═══ Extracted records

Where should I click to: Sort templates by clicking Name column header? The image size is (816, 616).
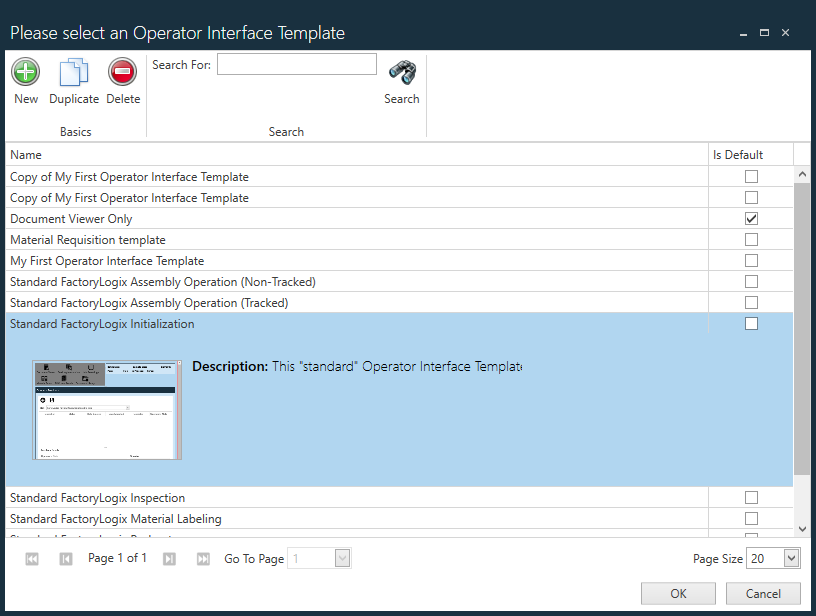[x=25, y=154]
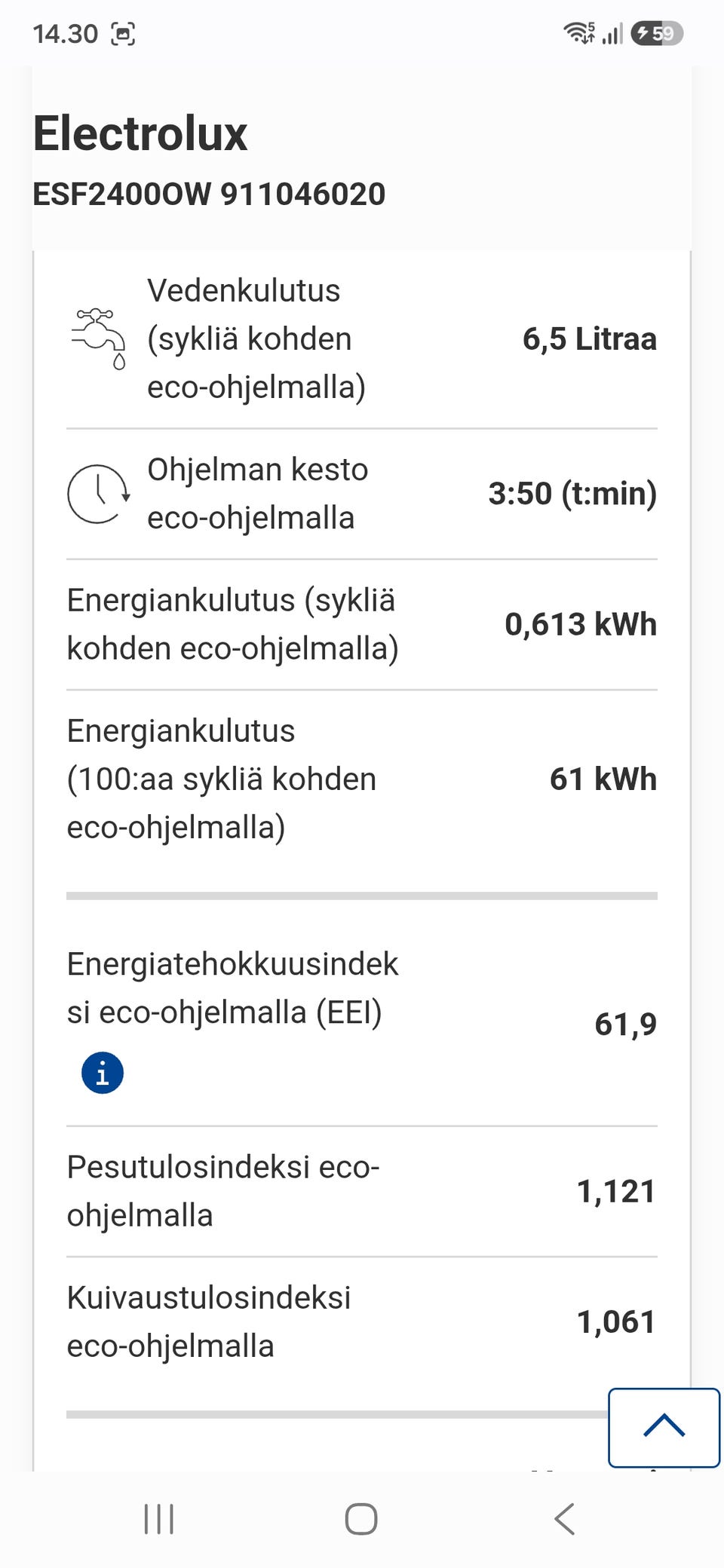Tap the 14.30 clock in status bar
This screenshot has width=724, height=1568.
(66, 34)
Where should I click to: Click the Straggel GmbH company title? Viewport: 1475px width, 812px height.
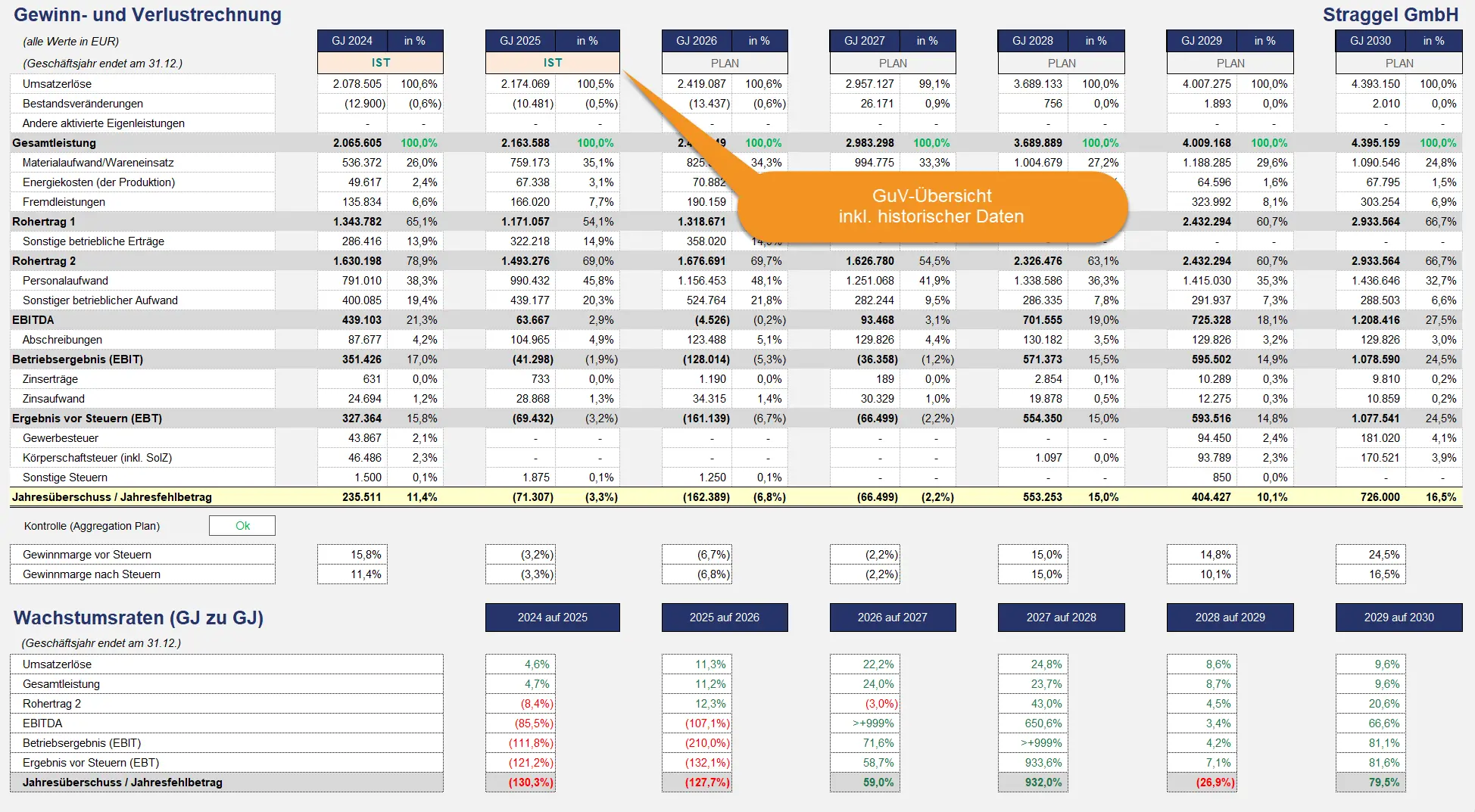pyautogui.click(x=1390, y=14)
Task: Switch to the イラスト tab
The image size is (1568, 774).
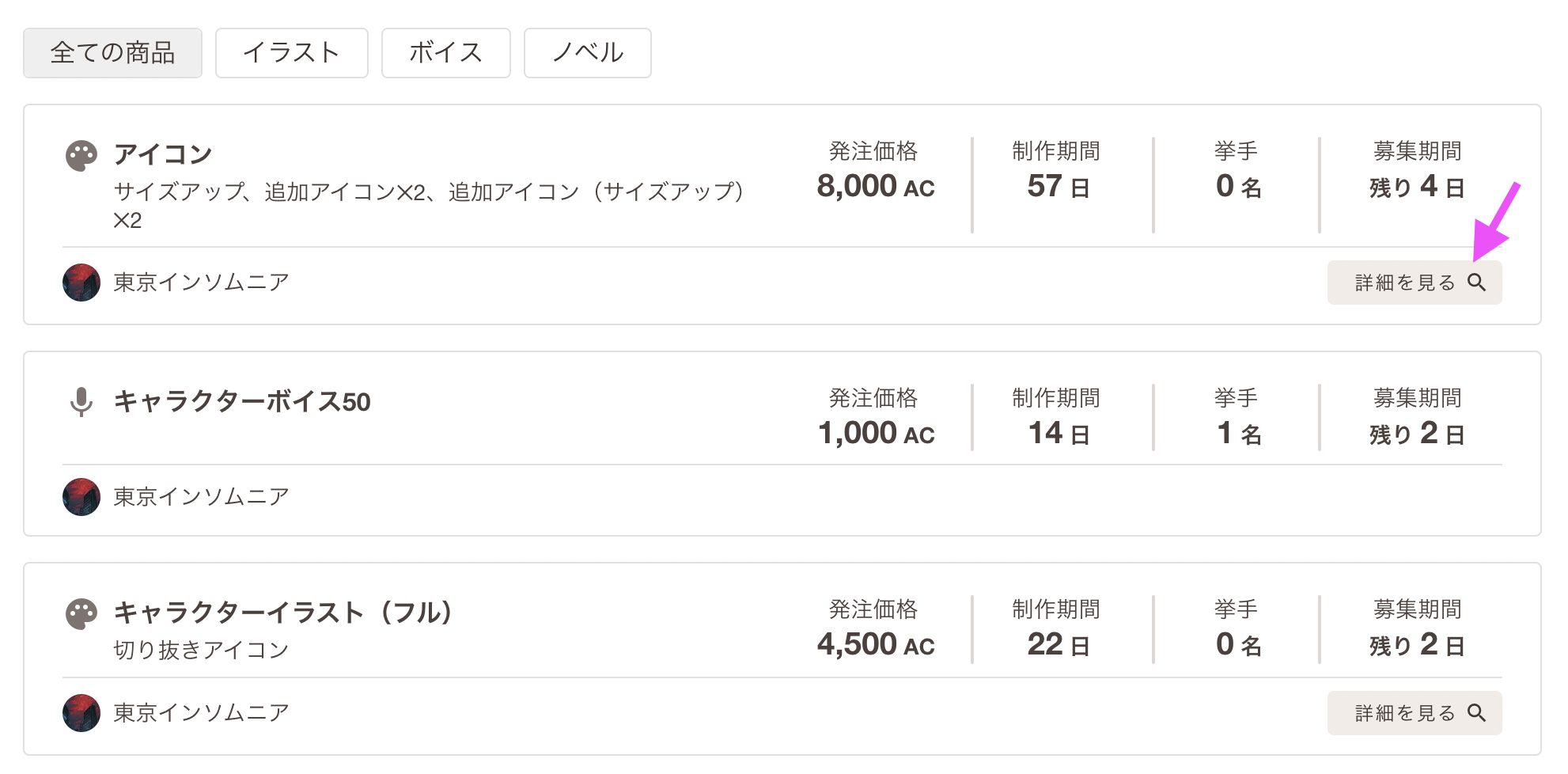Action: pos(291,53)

══════

▶ **Exercise objective**
Give the data above again, exactly and completely. No pictures go in.

▶ **Result of the task**
Where should I click to: Sort templates by clicking Name column header? The image size is (816, 616).
[x=25, y=154]
Tap the 14.30 clock in status bar
This screenshot has width=724, height=1568.
(66, 34)
Where should I click to: Click the Straggel GmbH company title? Viewport: 1475px width, 812px height.
pyautogui.click(x=1390, y=14)
Task: Switch to the イラスト tab
The image size is (1568, 774).
Action: pos(291,53)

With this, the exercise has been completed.